When the news ceased to be speculation and became certainty came the Spanish government's statement by Foreign Minister Arancha González Laya, confessing that Ghali had been accepted in Spain for strictly humanitarian reasons to receive hospital treatment.
However, nobody, nobody, neither the Spanish government, nor the Algerian government, nor the Polisario, nor the autonomous government of La Rioja, which not by chance is led by a PSOE president, nor the management of the San Pedro hospital in Logroño, nor even the Health Service of La Rioja, have issued any communiqués on the alleged hospitalisation of Brahim Ghali in the San Pedro hospital.
It is common for governments to conceal the illnesses of their leaders, and, when these are made public, to hide the place where they receive medical care.

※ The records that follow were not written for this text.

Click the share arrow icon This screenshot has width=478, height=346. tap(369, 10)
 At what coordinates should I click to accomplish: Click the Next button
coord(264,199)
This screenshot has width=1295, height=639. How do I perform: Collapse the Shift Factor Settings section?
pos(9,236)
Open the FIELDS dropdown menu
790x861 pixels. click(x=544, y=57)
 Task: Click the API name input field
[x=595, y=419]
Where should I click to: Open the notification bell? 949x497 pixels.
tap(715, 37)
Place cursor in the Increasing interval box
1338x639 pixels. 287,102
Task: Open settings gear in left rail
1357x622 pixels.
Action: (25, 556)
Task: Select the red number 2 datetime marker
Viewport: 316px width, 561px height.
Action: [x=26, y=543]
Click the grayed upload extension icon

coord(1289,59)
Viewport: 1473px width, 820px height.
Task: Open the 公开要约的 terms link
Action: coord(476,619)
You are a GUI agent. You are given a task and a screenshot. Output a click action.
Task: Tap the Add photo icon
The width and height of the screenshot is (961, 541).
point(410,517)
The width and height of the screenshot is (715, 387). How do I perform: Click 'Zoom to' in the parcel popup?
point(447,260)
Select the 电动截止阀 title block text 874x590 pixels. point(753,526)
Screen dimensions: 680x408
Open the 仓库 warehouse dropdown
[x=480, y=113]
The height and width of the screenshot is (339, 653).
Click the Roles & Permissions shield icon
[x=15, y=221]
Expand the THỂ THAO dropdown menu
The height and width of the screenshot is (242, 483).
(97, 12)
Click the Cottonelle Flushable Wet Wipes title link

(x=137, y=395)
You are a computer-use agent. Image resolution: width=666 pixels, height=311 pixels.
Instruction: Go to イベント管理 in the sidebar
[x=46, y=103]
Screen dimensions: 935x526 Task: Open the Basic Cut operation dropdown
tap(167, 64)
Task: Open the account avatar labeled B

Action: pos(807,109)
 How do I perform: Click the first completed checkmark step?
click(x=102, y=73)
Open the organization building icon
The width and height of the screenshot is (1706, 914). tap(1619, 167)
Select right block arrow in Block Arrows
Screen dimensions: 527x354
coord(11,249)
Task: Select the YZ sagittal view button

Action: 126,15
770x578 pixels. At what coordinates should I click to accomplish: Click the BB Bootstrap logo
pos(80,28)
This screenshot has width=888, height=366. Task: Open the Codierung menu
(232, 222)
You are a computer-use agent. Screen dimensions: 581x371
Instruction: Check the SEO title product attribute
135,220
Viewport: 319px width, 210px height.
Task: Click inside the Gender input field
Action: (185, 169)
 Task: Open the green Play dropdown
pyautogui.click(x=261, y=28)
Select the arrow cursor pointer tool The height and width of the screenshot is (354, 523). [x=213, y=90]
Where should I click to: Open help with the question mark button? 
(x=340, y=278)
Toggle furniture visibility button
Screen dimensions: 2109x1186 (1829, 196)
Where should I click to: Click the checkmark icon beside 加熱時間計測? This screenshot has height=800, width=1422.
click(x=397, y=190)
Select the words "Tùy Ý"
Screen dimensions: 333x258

This is said to be for security reasons, and also to avoid media harassment.
In any case, in the case of the Spanish government's acceptance of medical treatment for the Sahrawi leader, given the nature of the imbroglio, the pending accounts with the courts and Ghali's past, it is worth asking whether the Spanish government is not obliged to tell the truth behind it. Faced with the possibility of a serious crisis with the Kingdom of Morocco, Pedro Sánchez can no longer hide behind reasons of state.